Text segment
§
Sometimes you just need to let off steam...
amzy
Posts: 1
Joined: Fri May 01, 2020 4:10 am

Re: Phobia of boyfriend watching shows with sex and nudity in

Postby amzy » Fri May 01, 2020 4:26 am

Literally joined to reply to all of you.
I deal with this too. I get angry with my husband if there’s nudity/sex on TV or music videos with half naked girls etc etc but you know what....we’re not jealous or petty or irrational you know why? Media, tv, porn, etc has warped people into thinking its normal...it’s only considered “normal” because most people find it okay to do...this doesn’t make it right! This isn’t OUR issue...Television and society tells us it is! I’m not insecure at all but it doesn’t feel good to see him looking at another woman with lust idc if it’s tv or not....it’s wrong and disrespectful. It’s like a gateway drug....if he stares at other woman I feel like it desensitizes him from not wanting more or someone else. My husband KNOWS if there’s some shit on TV to turn it...he now feels uncomfortable when that stuff comes on bc he knows how I feel about it. None of my exes were this way...they all made excuses why I was the problem and even had other woman try to cover for them saying how wrong and irrational I am....look what media has made the female body and sex become...is there dignity or sanctity left?...I got called petty, crazy, and jealous.....and I am none of those things. I deserve my man to want me and me only, to look at me with sexual desire NO ONE else, and you know what he loves me enough to respect it....as far as I know he respects me behind my back and if he doesn’t I don’t want to know! I bet MOST woman out there feel this way but won’t admit to it in fear of looking crazy and jealous so they force themselves to deal with it and bear through it....I won’t bow down to the shit bc I’m not comfortable with it and if the person I’m with can’t respect that then fuck him bc there’s someone out there who will and I’m pretty sure I’ve found him. We are not the issue...society is!
§
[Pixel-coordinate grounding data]
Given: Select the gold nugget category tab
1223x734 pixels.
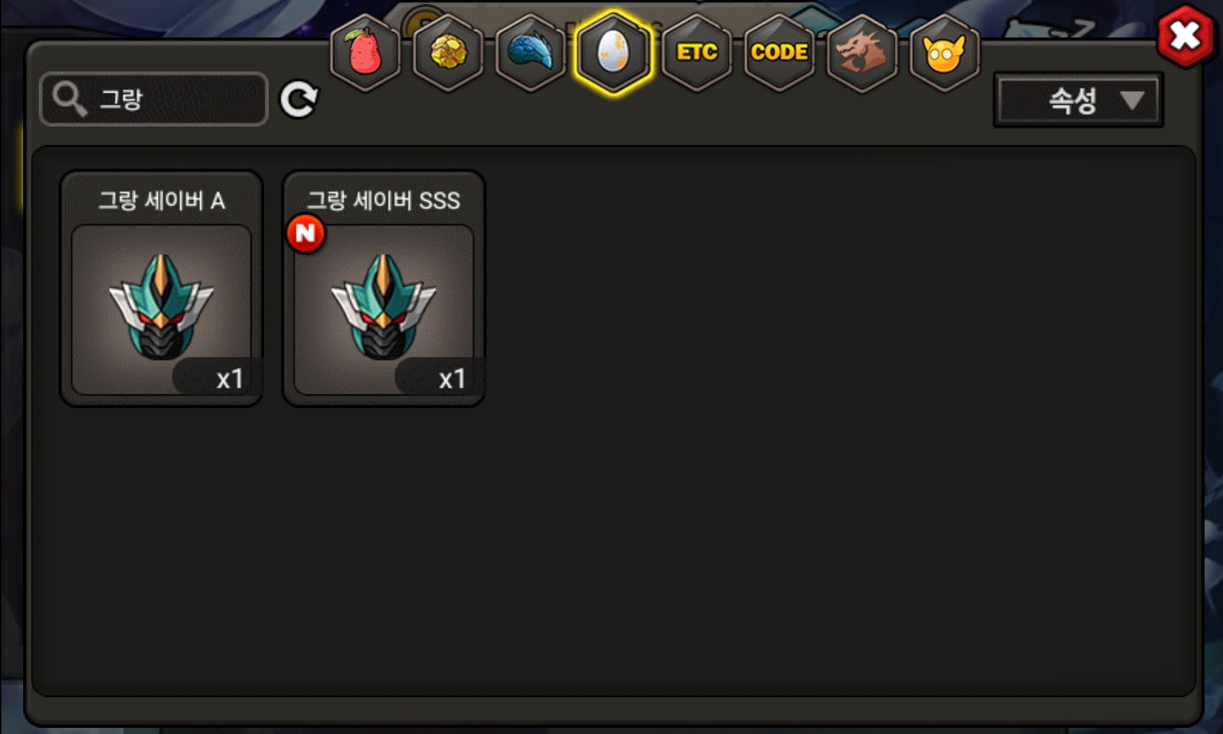Looking at the screenshot, I should point(449,52).
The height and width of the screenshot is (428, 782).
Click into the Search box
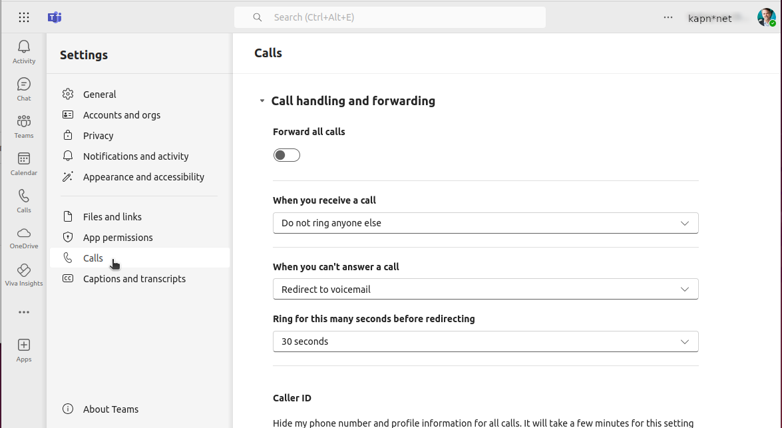click(389, 17)
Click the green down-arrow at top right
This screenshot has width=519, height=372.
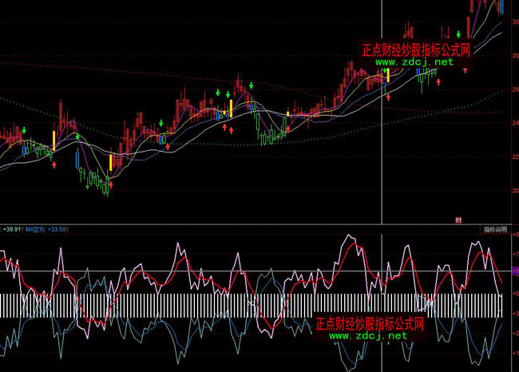pos(458,34)

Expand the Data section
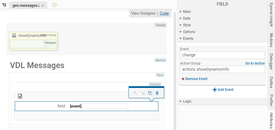click(187, 18)
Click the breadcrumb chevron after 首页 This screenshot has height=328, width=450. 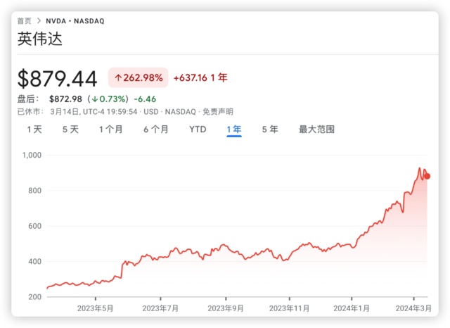(x=38, y=21)
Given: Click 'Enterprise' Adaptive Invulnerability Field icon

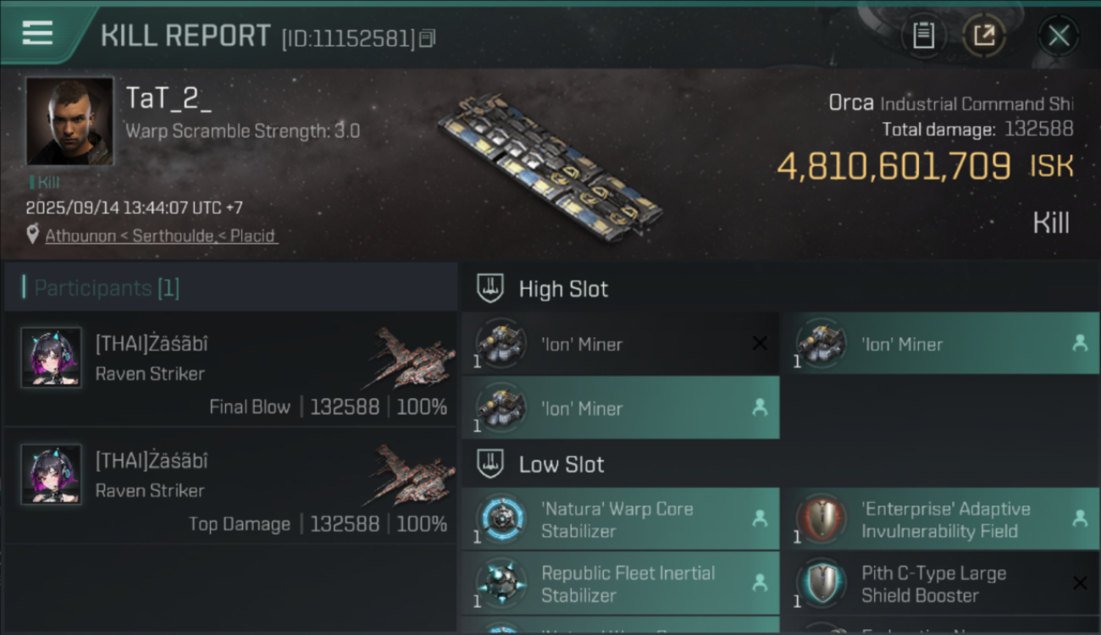Looking at the screenshot, I should point(822,519).
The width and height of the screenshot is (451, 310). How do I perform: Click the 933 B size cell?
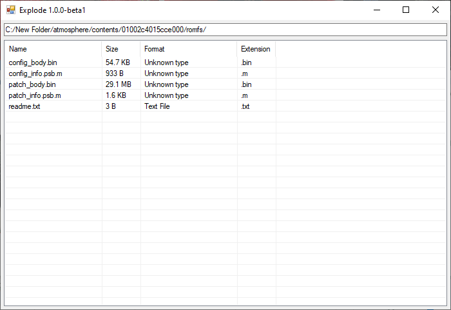click(114, 73)
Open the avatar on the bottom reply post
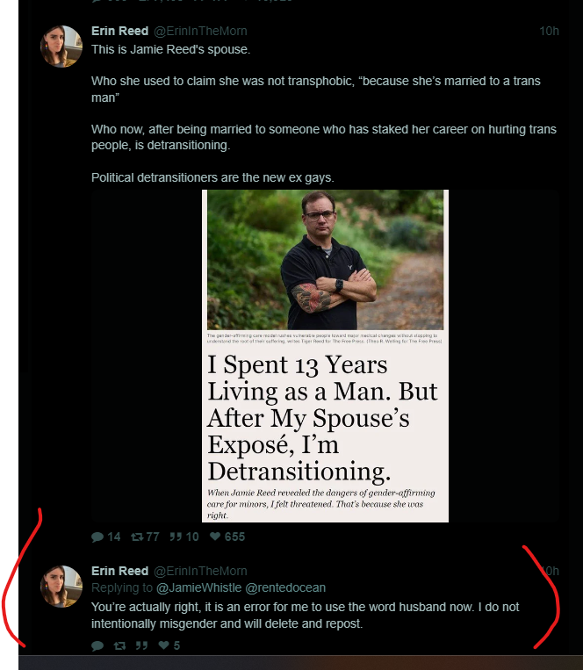Screen dimensions: 583x670 coord(61,587)
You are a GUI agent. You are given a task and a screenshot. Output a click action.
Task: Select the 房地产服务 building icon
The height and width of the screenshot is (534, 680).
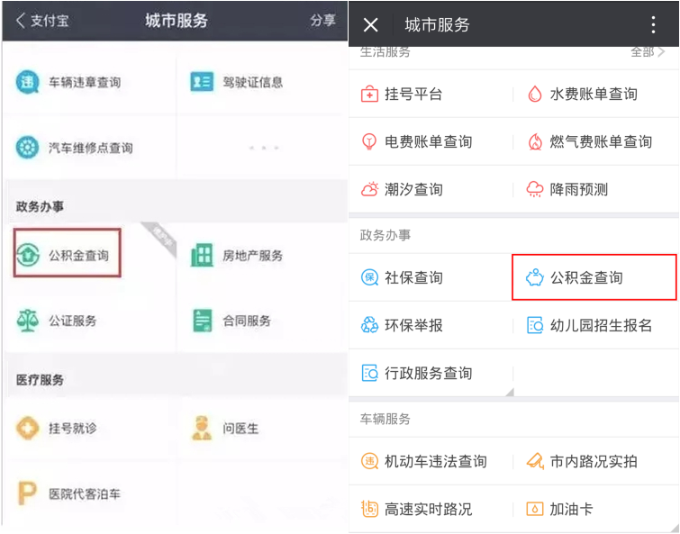pyautogui.click(x=202, y=255)
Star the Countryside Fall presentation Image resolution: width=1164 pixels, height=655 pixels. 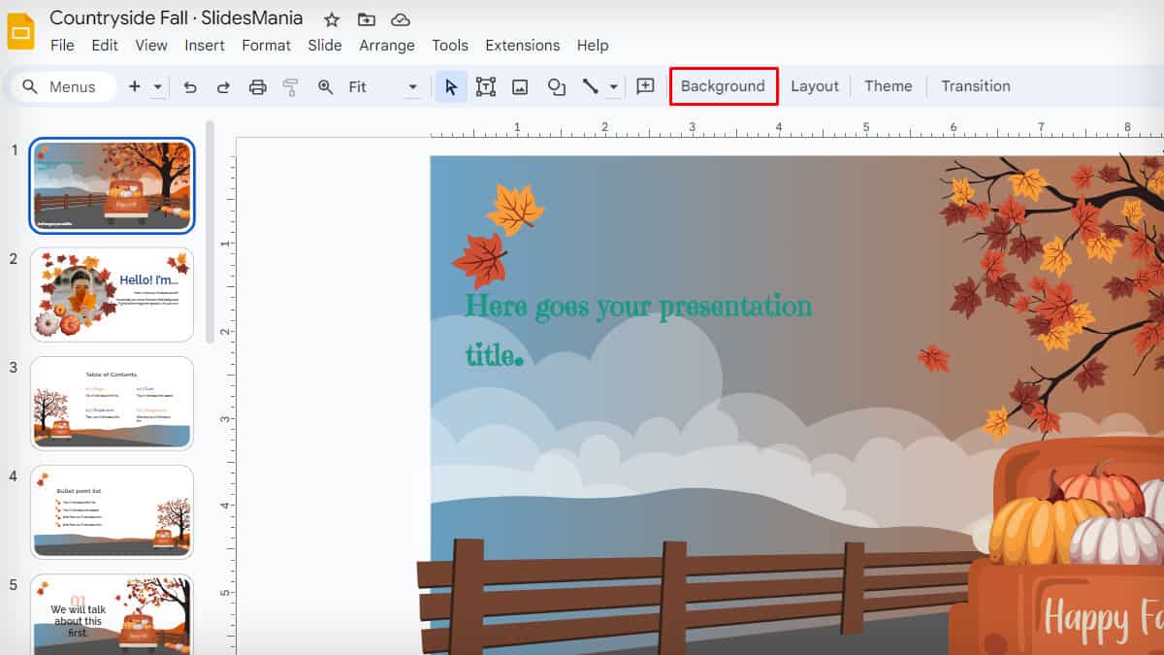coord(331,17)
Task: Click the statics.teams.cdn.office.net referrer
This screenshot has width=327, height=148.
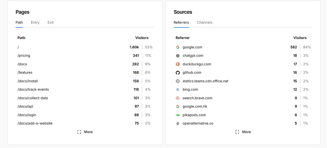Action: click(x=205, y=81)
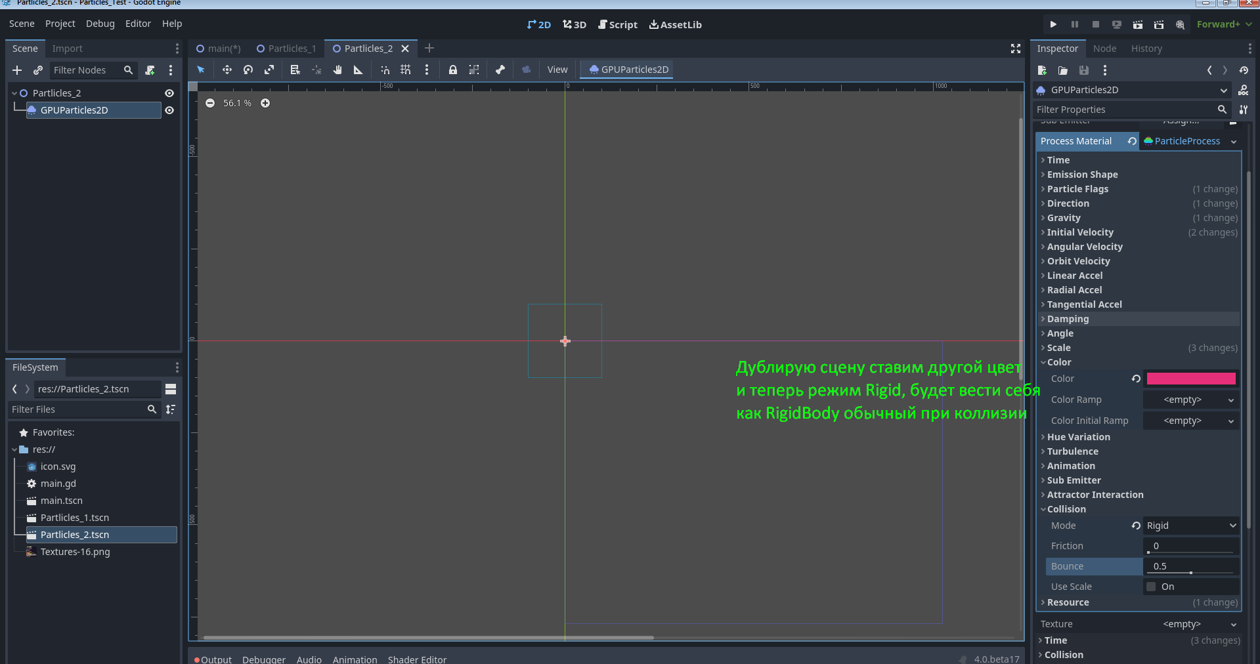Switch to the Script workspace
Viewport: 1260px width, 664px height.
click(617, 25)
§
Prompt
Duplicate the forum post between "Sometimes you just" and "all of you.", inclusive. The listing isn't needed for anything here.

Response to the task
Sometimes you just need to let off steam...
amzy
Posts: 1
Joined: Fri May 01, 2020 4:10 am

Re: Phobia of boyfriend watching shows with sex and nudity in

Postby amzy » Fri May 01, 2020 4:26 am

Literally joined to reply to all of you.